TASK DETAILS ::
Your answer must restate the listing below word for word and contain no images.

MATERIALS PROVIDED ::
+++++

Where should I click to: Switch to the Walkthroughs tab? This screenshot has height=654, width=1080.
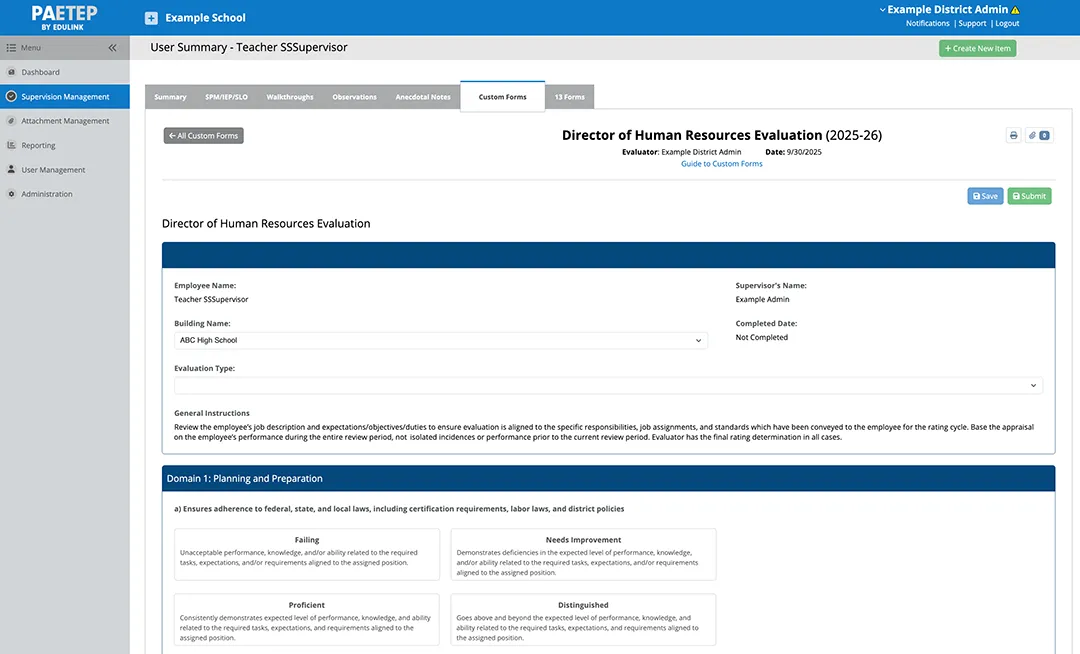(x=289, y=97)
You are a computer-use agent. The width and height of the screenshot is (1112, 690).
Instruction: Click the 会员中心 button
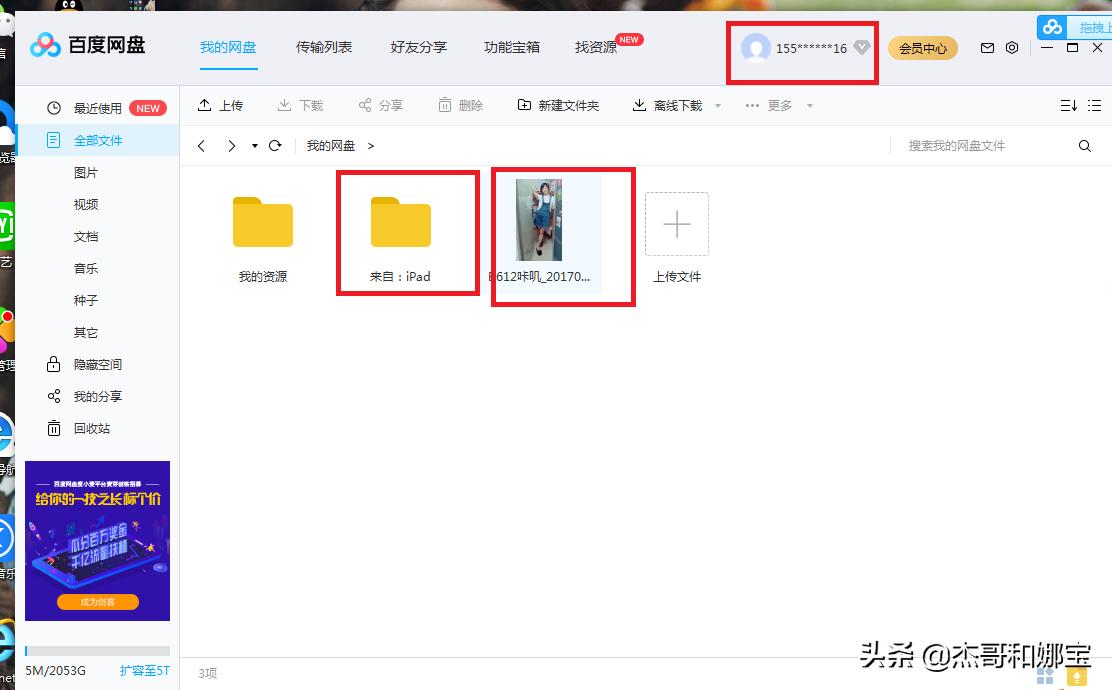[x=922, y=47]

+++++

RESPONSE BOX ::
Where should I click to: Switch to the Walkthroughs tab? This screenshot has height=654, width=1080.
(x=289, y=97)
You are a computer-use agent. The width and height of the screenshot is (1112, 690).
Instruction: Click the 会员中心 button
[x=922, y=47]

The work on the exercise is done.